What the "sports fans love the print section" study doesn't tell you

sports-journalism

The headline on Twitter, from the Poynter Institute, caught my eye: Report: Sports fans like print newspapers. I sent out the link, which instantly got retweeted by a lot of people.

I think it says something we all want to believe - that print newspapers still matter. That despite all this digital hubbub, that print is still THE go-to source for sports fans. It's the ultimate validation of our traditional journalistic worldview.

But is it really?

I looked up the original study to get a better idea of what this study actually shows. Because I was skeptical. I didn't know if this study actually showed what I think we all wanted it to show - or thought that it showed.

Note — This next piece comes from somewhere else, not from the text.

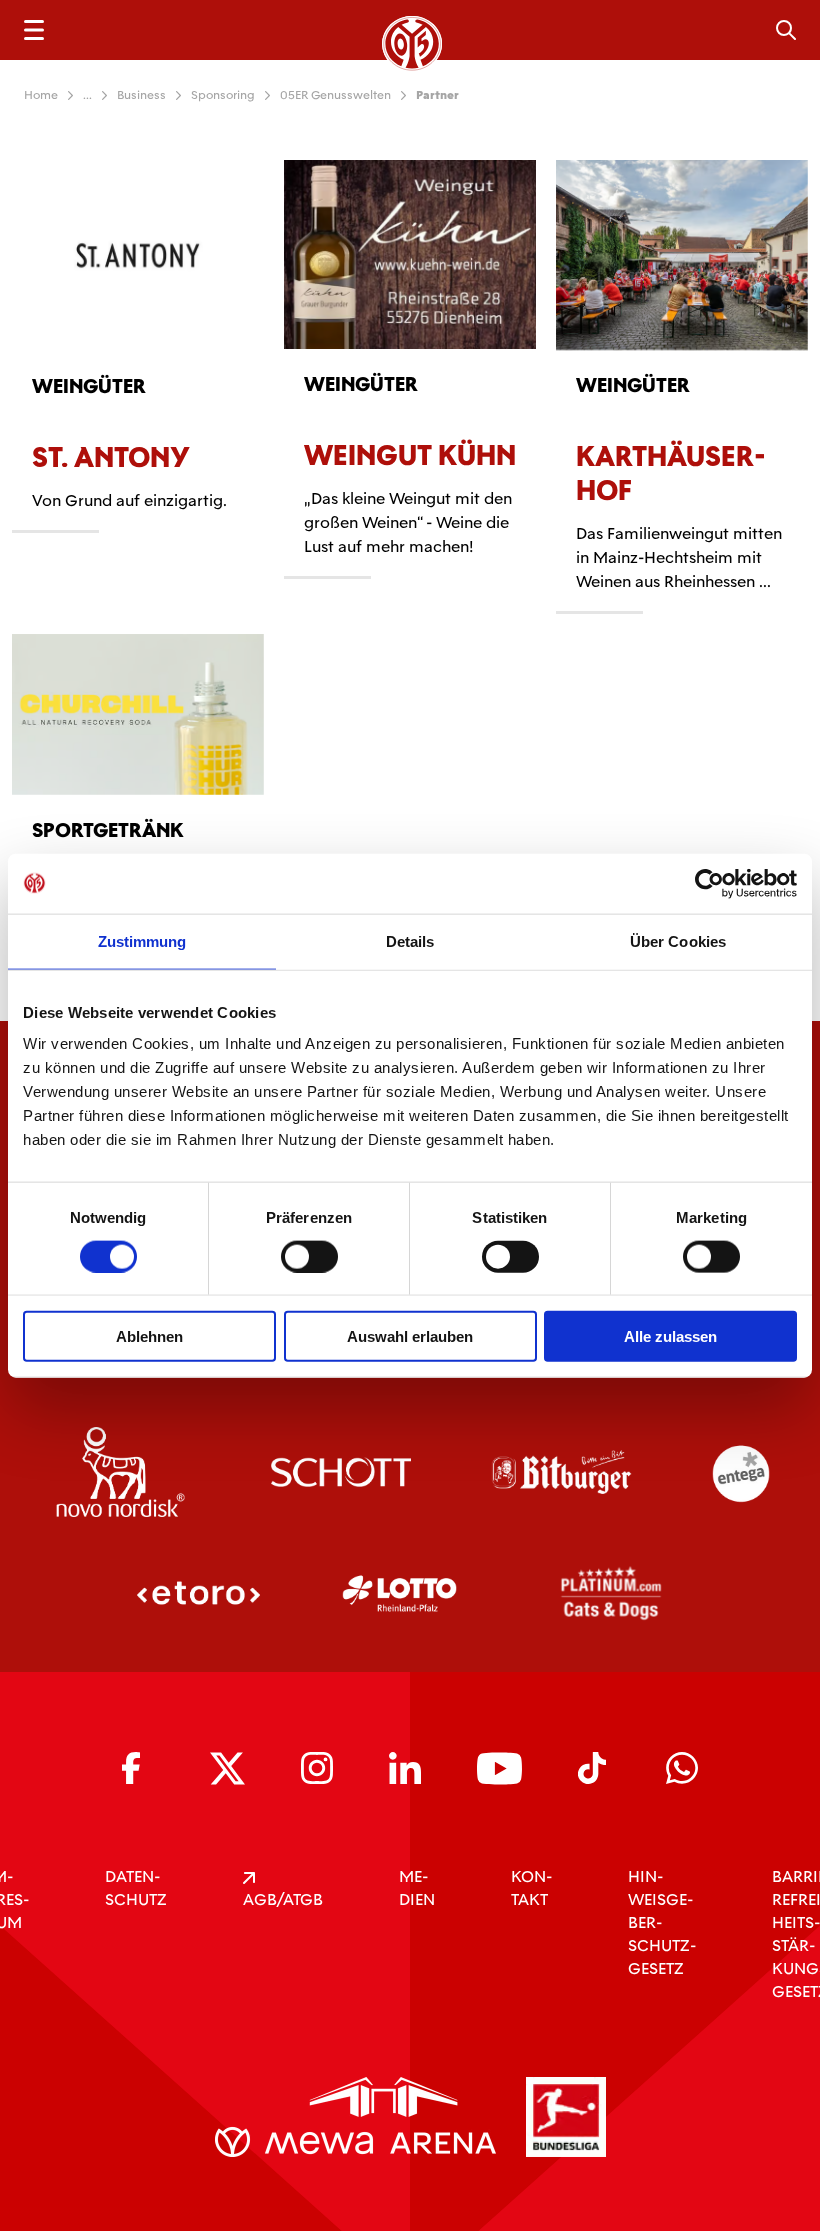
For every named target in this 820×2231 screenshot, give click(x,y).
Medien (417, 1888)
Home (41, 95)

Here's one man's breakdown of the study:

  • It's from the Newspaper National Network. The stated research goal of the study is: "To explore the unique value/benefits of the Sports Section of Newspapers to sports fans." Right there, that's a HUGE red flag for me for the study. This is a study conducted by a newspaper advocacy group, a study that the stated goal is to (basically) promote the sports sections of newspapers. So right off the bat, this tells me that this study is probably going to have good news for newspapers, no matter what.
  • The study is a survey of 404 self-identified male sports fans. No problem with the size or the fact that they're sports fans. But only male? That makes no sense. At all. You've just limited yourself to half the population, and you're assuming that women don't read the sports pages or care about sports news. More importantly, and this is basic quantitative research, you can't make generalizable conclusions about the value of the sports pages when you're only surveying men.
  • The money finding: When asked "Please select all of the places you typically go to for sports news, information, and/or analysis, not including live games or competitions," the print newspaper sports section was the top answer, with 69 percent. SportsCenter and the local TV news were second and third with 45 and 42 percent, respectively. Pretty straightforward, right? Sort of. If you look at all the choices, there are no online sites listed. Let me repeat that: For a media study conducted in 2013, there are no online sites listed. So yeah, print tops the list. It's called the "traditional" sports media. But leaving the internet off as a news source is incredibly flawed and biased. It leads to a misleading conclusion.
  • The key finding in this study is hidden, I think: For the digital portion of the "Please select all of the places you typically go to for sports news, information, and/or analysis, not including live games or competitions," question, the sports section of the newspaper website is the "go-to" source with 76 percent of respondents. ESPN.com is second with 65 percent. So when you examine attitudes toward online news, the local paper's website is the most important source for sports news. That's an important finding. Because there's this assumption that goes through the industry that news organizations should cover local first, because we can get the national news on ESPN. And that's true. But this study suggests that a newspaper's online edition is the most important place for local sports fans to get their news - even more so than ESPN. It suggests (again, we can't conclude anything, because of their dumb sampling strategy) that perhaps we in the industry have been undervaluing our online editions. Rather than a repurposed print site, perhaps the sites should be the digital hub for sports news in your area.
  • Look at those last two bullet points again. They're the same question - NNN broke it up for digital and non-digital in reporting the answers, but it's the same question (Question No. 10). So while the headline is that sports fans like newspapers' print editions, print is actually third in importance, behind the newspapers' online edition and ESPN.com. It looks like they broke the answers up along traditional/digital lines simply to make the print sports section look good - to be able to claim in a headline that print is tops among sports fans, when even in this potentially flawed study, it's actually third.

In all, I find this study to be potentially interesting but also incredibly flawed. It's a study conducted by a newspaper advocacy group seemingly designed to provide good news about the newspaper industry. It only surveyed men, which is problematic. I think it is interesting to note that a newspaper's online edition is the "go-to source" for sports news, beating all other media outlets. But to claim print is the go-to source for sports news is misleading. It tells us what I think a lot of us what to hear, but I'm not quite sure that's what's actually true.